How To Use Google’s Data on Your Site To Improve Your SEO Performance
Help Google help you. Google actually wants to rank your site. Their goal is to help everybody get exactly what they are looking for when they do a search. As such, they want to know if your site is the one that is going to best satisfy the searcher’s needs. So, they set up a lot of things to make sure that you can let them know.
The best ways for a website owner to help Google figure out their site is with the Google Search Console formerly known as Webmaster Tools, and Google Analytics.
It is these dashboards that will help you give Google access to your site so they can collect a lot of data. Then this data is given back to you to use to make improvements to your site and improve your SEO.

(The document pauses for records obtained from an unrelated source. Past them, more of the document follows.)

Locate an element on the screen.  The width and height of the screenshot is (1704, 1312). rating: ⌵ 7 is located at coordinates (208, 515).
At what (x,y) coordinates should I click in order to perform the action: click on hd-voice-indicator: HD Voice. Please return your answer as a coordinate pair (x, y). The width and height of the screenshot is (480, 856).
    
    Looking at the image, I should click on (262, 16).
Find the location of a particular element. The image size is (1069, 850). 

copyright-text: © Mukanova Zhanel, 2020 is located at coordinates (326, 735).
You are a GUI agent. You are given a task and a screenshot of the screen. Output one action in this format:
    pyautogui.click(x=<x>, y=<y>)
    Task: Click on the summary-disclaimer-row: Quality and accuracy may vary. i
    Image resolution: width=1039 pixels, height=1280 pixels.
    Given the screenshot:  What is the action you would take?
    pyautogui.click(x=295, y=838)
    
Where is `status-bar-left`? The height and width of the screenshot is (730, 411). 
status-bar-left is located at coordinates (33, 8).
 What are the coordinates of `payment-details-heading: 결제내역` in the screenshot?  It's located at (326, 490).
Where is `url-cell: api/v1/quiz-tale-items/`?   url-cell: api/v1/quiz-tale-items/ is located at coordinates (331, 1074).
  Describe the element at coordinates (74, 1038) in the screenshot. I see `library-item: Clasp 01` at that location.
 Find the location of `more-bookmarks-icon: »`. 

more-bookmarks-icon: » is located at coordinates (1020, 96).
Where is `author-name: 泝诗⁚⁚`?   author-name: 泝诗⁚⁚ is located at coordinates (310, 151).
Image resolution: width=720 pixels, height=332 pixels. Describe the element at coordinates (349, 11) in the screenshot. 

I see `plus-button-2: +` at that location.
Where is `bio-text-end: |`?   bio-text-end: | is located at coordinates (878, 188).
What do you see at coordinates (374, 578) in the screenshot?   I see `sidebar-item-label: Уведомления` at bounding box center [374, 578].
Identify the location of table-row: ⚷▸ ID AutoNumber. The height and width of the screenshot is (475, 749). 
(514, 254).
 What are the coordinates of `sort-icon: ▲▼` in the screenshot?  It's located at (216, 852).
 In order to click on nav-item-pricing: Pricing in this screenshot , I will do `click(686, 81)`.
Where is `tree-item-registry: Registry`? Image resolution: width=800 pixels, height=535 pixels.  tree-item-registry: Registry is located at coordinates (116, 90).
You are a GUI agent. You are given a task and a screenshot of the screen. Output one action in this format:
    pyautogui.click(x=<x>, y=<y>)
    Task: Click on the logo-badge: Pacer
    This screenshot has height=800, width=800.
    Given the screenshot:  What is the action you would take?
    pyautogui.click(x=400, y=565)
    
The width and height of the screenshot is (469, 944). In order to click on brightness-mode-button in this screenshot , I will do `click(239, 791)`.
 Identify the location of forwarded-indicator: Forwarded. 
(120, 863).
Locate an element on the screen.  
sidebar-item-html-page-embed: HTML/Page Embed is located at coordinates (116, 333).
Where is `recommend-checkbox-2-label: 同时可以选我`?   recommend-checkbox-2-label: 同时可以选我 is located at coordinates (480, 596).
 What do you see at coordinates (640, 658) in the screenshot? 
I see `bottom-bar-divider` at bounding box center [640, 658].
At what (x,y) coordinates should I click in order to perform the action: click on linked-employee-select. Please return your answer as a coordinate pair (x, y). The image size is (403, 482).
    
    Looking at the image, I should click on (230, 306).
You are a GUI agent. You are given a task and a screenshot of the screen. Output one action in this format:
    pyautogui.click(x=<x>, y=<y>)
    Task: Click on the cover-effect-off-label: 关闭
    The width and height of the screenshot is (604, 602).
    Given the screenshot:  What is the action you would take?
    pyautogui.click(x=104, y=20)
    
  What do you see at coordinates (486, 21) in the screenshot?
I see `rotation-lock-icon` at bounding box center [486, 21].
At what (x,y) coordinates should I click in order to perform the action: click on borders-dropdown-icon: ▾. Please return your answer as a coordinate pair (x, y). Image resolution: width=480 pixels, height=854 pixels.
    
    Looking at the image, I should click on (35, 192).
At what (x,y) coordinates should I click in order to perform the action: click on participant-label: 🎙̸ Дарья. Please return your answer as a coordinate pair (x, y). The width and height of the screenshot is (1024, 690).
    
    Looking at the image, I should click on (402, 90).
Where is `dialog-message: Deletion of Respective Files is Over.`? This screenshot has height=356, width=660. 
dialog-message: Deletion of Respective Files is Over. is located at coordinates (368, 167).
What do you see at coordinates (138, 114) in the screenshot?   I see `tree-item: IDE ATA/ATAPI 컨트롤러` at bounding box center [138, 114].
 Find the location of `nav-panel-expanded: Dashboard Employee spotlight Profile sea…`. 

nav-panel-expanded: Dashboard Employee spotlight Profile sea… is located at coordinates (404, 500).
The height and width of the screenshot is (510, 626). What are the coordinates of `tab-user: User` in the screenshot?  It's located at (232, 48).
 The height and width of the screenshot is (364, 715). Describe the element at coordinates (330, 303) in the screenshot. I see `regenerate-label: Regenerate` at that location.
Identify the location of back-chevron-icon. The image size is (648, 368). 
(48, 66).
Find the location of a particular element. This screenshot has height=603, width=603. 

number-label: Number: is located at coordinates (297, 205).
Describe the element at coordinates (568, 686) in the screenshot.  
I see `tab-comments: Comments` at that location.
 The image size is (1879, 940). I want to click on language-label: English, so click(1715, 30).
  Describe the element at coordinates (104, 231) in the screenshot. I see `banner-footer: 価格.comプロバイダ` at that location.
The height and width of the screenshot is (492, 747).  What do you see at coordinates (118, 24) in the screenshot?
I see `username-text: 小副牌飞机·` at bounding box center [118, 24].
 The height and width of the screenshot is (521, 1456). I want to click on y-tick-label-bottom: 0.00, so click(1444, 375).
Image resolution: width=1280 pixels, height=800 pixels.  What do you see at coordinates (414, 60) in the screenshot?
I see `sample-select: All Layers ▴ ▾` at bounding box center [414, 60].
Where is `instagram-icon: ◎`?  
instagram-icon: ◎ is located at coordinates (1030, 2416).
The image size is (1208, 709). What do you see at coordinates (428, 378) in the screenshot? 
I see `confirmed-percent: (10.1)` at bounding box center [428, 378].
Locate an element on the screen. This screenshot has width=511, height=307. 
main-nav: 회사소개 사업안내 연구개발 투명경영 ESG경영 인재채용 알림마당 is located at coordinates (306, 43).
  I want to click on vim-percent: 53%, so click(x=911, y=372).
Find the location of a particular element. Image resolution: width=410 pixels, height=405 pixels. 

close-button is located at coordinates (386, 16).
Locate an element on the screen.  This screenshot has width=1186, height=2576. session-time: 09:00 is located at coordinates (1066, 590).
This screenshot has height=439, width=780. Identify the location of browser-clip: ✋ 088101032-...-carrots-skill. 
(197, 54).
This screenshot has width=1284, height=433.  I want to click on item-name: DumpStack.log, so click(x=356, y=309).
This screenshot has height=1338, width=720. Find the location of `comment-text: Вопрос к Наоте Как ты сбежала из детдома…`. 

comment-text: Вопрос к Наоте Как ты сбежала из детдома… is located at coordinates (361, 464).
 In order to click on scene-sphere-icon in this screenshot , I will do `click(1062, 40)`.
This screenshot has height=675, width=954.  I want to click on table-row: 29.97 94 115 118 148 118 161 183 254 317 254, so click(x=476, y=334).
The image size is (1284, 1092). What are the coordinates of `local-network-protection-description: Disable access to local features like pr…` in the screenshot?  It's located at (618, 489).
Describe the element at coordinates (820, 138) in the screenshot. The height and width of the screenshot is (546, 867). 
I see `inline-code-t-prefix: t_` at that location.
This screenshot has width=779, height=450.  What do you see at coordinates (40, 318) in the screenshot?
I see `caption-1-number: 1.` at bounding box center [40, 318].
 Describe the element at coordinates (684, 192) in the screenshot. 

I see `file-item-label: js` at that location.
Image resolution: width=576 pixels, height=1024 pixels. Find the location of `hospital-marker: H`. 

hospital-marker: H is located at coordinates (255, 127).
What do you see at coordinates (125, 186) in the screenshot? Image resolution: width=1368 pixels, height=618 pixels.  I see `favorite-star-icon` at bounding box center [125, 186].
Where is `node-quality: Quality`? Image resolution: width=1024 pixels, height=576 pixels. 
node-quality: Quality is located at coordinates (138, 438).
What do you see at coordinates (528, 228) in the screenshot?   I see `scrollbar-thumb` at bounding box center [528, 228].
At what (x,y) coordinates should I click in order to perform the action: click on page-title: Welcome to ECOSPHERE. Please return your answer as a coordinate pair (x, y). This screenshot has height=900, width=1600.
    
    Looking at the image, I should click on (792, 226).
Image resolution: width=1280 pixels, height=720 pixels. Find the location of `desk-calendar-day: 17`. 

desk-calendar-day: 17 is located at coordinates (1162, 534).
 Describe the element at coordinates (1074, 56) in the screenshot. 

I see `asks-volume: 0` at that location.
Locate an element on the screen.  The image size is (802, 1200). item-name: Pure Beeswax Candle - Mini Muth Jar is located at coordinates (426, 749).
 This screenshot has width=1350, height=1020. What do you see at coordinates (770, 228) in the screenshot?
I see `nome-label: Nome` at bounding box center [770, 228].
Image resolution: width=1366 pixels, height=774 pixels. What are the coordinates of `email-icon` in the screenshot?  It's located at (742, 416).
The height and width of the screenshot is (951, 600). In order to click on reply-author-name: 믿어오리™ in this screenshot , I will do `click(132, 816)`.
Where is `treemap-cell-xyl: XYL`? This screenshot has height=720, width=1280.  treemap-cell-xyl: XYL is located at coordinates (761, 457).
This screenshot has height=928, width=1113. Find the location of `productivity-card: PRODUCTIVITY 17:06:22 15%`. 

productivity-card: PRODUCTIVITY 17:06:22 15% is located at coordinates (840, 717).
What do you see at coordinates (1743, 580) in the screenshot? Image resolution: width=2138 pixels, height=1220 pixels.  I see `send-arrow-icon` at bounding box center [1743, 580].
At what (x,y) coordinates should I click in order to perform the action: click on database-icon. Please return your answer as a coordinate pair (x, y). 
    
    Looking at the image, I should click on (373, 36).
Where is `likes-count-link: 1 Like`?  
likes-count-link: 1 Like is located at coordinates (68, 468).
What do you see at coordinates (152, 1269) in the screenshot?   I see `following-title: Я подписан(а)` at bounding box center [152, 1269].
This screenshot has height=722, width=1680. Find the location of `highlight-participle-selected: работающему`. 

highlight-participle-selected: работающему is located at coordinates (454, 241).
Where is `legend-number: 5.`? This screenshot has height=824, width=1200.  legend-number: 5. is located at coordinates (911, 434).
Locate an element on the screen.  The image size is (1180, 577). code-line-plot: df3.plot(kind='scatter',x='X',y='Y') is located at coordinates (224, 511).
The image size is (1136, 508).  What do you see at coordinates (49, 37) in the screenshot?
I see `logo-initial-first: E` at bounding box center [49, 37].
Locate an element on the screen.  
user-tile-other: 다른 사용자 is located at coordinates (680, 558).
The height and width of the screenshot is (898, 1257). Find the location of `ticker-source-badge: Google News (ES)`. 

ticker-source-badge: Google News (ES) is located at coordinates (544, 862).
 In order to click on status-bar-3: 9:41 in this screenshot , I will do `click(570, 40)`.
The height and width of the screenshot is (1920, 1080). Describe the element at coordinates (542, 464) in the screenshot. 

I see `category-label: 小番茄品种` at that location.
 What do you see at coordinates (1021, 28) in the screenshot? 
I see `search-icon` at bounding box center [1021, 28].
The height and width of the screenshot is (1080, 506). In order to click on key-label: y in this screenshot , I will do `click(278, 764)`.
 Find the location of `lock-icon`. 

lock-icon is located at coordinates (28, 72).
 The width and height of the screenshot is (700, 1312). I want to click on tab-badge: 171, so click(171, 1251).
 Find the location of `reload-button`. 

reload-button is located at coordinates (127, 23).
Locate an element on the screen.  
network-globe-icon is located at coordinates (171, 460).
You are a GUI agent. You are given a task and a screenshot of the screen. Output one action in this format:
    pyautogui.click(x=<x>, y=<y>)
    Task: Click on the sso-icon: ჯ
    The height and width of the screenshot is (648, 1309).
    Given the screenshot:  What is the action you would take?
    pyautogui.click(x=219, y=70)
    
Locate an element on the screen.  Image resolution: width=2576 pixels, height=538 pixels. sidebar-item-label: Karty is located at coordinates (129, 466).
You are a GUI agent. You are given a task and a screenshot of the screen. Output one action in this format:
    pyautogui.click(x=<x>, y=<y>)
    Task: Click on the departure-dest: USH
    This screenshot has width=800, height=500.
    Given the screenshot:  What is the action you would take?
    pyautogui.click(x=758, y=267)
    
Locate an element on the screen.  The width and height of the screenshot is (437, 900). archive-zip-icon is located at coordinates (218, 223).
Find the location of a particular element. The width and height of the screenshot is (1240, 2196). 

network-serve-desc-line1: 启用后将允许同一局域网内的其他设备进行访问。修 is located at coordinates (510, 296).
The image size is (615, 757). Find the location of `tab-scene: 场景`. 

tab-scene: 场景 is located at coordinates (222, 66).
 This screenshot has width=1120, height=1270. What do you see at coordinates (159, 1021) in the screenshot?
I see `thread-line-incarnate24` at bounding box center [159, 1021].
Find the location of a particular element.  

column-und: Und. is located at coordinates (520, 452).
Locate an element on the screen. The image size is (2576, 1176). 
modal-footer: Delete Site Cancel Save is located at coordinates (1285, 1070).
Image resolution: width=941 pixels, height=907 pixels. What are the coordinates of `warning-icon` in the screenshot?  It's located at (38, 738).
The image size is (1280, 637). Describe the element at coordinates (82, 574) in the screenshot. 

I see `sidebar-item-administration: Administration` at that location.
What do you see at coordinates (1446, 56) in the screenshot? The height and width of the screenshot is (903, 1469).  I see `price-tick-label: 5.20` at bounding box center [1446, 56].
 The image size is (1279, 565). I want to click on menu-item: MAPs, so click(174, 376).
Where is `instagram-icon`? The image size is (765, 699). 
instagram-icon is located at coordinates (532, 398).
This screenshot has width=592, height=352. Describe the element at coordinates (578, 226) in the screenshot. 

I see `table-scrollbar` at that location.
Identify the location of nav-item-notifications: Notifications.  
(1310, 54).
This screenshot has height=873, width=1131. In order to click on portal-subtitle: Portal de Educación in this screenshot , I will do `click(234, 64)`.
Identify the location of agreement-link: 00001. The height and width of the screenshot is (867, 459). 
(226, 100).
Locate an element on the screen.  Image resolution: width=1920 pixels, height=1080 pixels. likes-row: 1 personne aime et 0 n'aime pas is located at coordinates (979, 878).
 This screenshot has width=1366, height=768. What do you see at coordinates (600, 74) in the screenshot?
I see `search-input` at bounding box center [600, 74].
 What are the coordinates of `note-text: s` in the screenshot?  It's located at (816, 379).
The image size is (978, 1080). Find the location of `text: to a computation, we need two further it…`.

In this article, I will explain exactly how to use this data to improve your site’s rankings.
Use the Google Search Console Index Coverage report
Google crawls your site very often looking for new content and any updates to your site. It then uses the data it gathered and brings it back to the Search Console so that you can see exactly what Google has found on your site. The Google index coverage is a report that you can then take a look at and gain some valuable insight.
In fact, they give you a sport rating of how the indexing of your content has gone. In it they detail which URLs have had some problems and which are fine. The ratings range from Valid, to Valid with warnings, to Excluded to Error. In each of the sections, you can see if your site needs debugging.
Often, your site has some technical issues that will hold it back no matter how good your content is or your backlink profile. When you can take a look and see exactly where the problems lie, then you can set about fixing them without having to guess.
If you have some warnings then this is usually because there were some issues that Google had with your robots.txt directives. Something like a URL was indexed even though the robots directive told it not to but it followed an internal link to the page. In other words, nothing to really worry about.
When you see a lot of pages with errors or were excluded then you have to pay attention. Excluded pages are usually just ones that confused Google because of the robots.txt file or are poorly configured. Pages with errors could be from just about anything including a crawling error or duplicate content. You’ll have to pore over this section if you have a lot of pages with errors.
Improve underperforming keywords
Using the Search Console will give you a clear picture of which keywords are working and which are not. You can sort the results by Impressions and Clicks. It’s by seeing these stats side by side that you can determine which keywords are underperforming. When you see a lot of impressions but not many clicks then you have to pull up the URL and see where the problem lies. Sometimes the keyword is not being served well by the meta description that is not written in a way that entices a reader to click.
It could also be from the title of the article. You should start by changing the title and see if it improves your click-through rate. If nothing changes, then change the meta description to see if it improves.
By looking at what the other results are that come ahead of yours you may see something jump out at you that you are missing from your URL.
Find backlinking opportunities
Looking to the left of the dashboard you will see the Links section. This will show you where your backlinks are coming in from. Hopefully, you can differentiate organic backlinks from any that you may have paid for. This is because if you can find the content that is bringing in the most backlinks without any effort on your part you may be able to replicate that.
Make a note of the articles that are bringing in the most backlinks organically and see if you can spot any similarities in the content type or style. For instance, if you are getting a lot of links for instructional content then this is a sign that you should be doing more of that type of content.
Maybe the content types are all different, but one similarity is that you have a lot of stats in the articles that are linked to. People love to use stats to make a point so if your content contains pithy stats that are easier to link to than to come up with their own then this should be done more. If that is original research on your end then this is definitely the way to go.
Update pages losing traffic
There is a great section in the Google Search Console that allows you to see which pages are losing some of their rankings. It’s in the Performance section and you can see a comparison of the rankings over a specific period of time.
If you go back six months you can see the pages that have lost their ranking over that time. If this is the case then it could signify that the content is getting stale. You need to go back and do some updating. It could be that some of the content is out of date, or that other sites have the topic covered in greater depth and you should add some content to the post.
It’s important to take a hard look at the metadata for the URL as well. Once again, it could be your title or description causing a low CTR which Google is taking as a distrust signal and dropping the ranking. Also, if your site speed loading times are long then you are likely losing ranking due to that and you should find a way to speed it up.